● Exercise instructions:
The output must be the data, printed exactly as written.

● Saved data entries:
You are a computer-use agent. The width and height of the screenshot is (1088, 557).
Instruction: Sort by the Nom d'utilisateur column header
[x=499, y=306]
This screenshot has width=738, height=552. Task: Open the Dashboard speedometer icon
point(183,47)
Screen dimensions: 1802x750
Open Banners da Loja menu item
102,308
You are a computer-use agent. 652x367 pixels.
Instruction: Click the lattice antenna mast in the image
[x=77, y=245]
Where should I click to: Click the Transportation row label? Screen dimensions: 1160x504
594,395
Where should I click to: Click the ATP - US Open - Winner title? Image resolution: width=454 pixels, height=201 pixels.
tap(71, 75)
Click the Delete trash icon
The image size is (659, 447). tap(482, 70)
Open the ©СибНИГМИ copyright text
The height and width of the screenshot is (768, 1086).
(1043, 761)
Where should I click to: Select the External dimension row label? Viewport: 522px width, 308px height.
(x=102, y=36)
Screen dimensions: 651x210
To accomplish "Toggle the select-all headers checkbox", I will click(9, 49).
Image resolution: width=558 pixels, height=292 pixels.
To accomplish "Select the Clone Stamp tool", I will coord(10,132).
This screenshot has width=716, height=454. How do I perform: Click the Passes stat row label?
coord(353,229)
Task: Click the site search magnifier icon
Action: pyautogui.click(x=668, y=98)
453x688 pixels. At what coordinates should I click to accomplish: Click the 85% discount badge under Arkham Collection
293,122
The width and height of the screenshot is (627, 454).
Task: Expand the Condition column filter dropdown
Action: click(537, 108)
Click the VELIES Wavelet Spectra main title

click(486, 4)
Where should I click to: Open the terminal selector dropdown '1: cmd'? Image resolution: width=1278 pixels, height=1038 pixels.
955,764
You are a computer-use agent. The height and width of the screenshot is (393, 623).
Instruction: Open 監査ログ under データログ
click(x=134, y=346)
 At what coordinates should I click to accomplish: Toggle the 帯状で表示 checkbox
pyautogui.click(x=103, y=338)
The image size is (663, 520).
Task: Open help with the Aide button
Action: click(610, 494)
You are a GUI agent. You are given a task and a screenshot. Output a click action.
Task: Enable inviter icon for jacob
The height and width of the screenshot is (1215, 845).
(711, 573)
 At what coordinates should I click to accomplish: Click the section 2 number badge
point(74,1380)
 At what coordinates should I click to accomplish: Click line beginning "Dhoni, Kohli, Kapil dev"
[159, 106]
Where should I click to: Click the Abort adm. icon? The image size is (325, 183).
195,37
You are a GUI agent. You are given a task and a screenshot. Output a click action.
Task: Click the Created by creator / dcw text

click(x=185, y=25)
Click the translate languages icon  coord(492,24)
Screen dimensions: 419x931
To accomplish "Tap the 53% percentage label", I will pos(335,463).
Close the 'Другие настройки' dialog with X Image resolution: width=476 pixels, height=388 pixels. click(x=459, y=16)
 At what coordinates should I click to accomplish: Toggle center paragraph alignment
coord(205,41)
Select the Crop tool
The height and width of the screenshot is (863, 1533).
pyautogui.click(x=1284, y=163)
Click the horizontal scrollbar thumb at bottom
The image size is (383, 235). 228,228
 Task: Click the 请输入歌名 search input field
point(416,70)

● Result of this task:
You are a computer-use agent. The width and height of the screenshot is (1088, 557).
Instruction: Sort by the Nom d'utilisateur column header
[x=499, y=306]
This screenshot has width=738, height=552. Task: Open the Dashboard speedometer icon
point(183,47)
Screen dimensions: 1802x750
Open Banners da Loja menu item
102,308
You are a computer-use agent. 652x367 pixels.
Instruction: Click the lattice antenna mast in the image
[x=77, y=245]
Where should I click to: Click the Transportation row label? Screen dimensions: 1160x504
594,395
Where should I click to: Click the ATP - US Open - Winner title? Image resolution: width=454 pixels, height=201 pixels.
tap(71, 75)
Click the Delete trash icon
The image size is (659, 447). tap(482, 70)
Open the ©СибНИГМИ copyright text
The height and width of the screenshot is (768, 1086).
(1043, 761)
Where should I click to: Select the External dimension row label? Viewport: 522px width, 308px height.
(x=102, y=36)
Screen dimensions: 651x210
To accomplish "Toggle the select-all headers checkbox", I will click(9, 49).
Image resolution: width=558 pixels, height=292 pixels.
To accomplish "Select the Clone Stamp tool", I will coord(10,132).
This screenshot has width=716, height=454. How do I perform: Click the Passes stat row label?
coord(353,229)
Task: Click the site search magnifier icon
Action: pyautogui.click(x=668, y=98)
453x688 pixels. At what coordinates should I click to accomplish: Click the 85% discount badge under Arkham Collection
293,122
The width and height of the screenshot is (627, 454).
Task: Expand the Condition column filter dropdown
Action: click(537, 108)
Click the VELIES Wavelet Spectra main title

click(486, 4)
Where should I click to: Open the terminal selector dropdown '1: cmd'? Image resolution: width=1278 pixels, height=1038 pixels.
955,764
You are a computer-use agent. The height and width of the screenshot is (393, 623).
Instruction: Open 監査ログ under データログ
click(x=134, y=346)
 At what coordinates should I click to accomplish: Toggle the 帯状で表示 checkbox
pyautogui.click(x=103, y=338)
The image size is (663, 520).
Task: Open help with the Aide button
Action: click(610, 494)
You are a GUI agent. You are given a task and a screenshot. Output a click action.
Task: Enable inviter icon for jacob
The height and width of the screenshot is (1215, 845).
(711, 573)
 At what coordinates should I click to accomplish: Click the section 2 number badge
point(74,1380)
 At what coordinates should I click to accomplish: Click line beginning "Dhoni, Kohli, Kapil dev"
[159, 106]
Where should I click to: Click the Abort adm. icon? The image size is (325, 183).
195,37
You are a GUI agent. You are given a task and a screenshot. Output a click action.
Task: Click the Created by creator / dcw text

click(x=185, y=25)
Click the translate languages icon  coord(492,24)
Screen dimensions: 419x931
To accomplish "Tap the 53% percentage label", I will pos(335,463).
Close the 'Другие настройки' dialog with X Image resolution: width=476 pixels, height=388 pixels. click(x=459, y=16)
 At what coordinates should I click to accomplish: Toggle center paragraph alignment
coord(205,41)
Select the Crop tool
The height and width of the screenshot is (863, 1533).
pyautogui.click(x=1284, y=163)
Click the horizontal scrollbar thumb at bottom
The image size is (383, 235). 228,228
 Task: Click the 请输入歌名 search input field
point(416,70)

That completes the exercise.